Le pays va mal et chacun regarde son nombril
Inspiratrice des soulèvements en Egypte, en Libye, au Yémen, en Syrie, la révolution tunisienne aura permis de faire tomber les tabous et de permettre aux citoyens de humer un vent frais et nouveau d’épanouissement et de liberté. Une liberté inespérée que même les plus rompus aux arcanes des prédictions politiques n’ont vu venir.
Tout le monde est unanime à dire que ce jour de janvier 2011, un miracle, et pas des moindres, s’est produit dans l’ancienne Ifriqiya. Après de si longues années d’un règne que l’on croyait indéboulonnable, le régime est tombé comme un château de cartes.
En l’espace de quelques mois, le pays a acquis un bond inimaginable dans la liberté. Nombre de Tunisiens continuent d’ailleurs de vivre dans cette euphorie, en refusant de regarder la réalité en face. Au-delà de cette liberté acquise à la vitesse d’un éclair, il est important que l’on se penche sur le revers de la médaille, si nous voulons réellement avancer.

### Consigne
Poursuivez le texte ci-dessus sur la révolution tunisienne en reprenant juste après sa dernière phrase.

### Données affichées
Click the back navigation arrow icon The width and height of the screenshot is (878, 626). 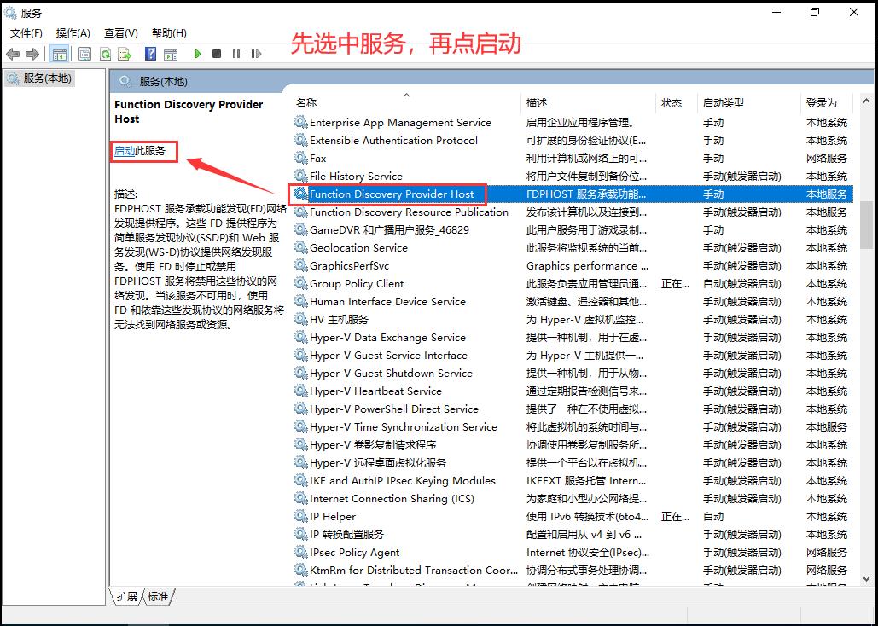(x=11, y=54)
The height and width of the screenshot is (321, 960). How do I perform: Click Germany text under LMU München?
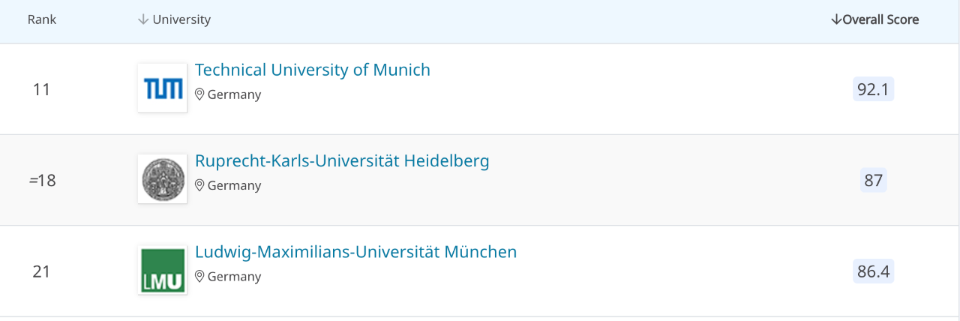235,277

### Réponse à la consigne
Les Tunisiens doivent avoir l’honnêteté de reconnaître que la révolution, si elle a permis de mettre fin à l’oppression et à l’asservissement, les a aussi malheureusement, d’un autre côté, divisés étrangement. Aussi bien chez les politiciens que chez les intellectuels, artistes, journalistes, écrivains, hommes d’affaires, commerçants …, l’on constate une scission où les gens se regardent en chiens de faïence. Où l'on crache sans gêne de la haine sur son semblable.
On se crêpe sans vergogne les chignons, on s’agresse moralement et physiquement même, on s’insulte copieusement, on manipule l'information pour discréditer un adversaire politique.
Ce pugilat mesquin et bas s’invite même sur les médias et surtout sur les réseaux sociaux où le dénigrement cynique et éhonté dépasse le seuil du tolérable.Personne n'échappe à l'ire de ces internautes. Il suffit d'une peccadille pour que la Toile s'enflamme. C'est à croire que les priorités de la Tunisie sont renvoyées aux calendes grecques.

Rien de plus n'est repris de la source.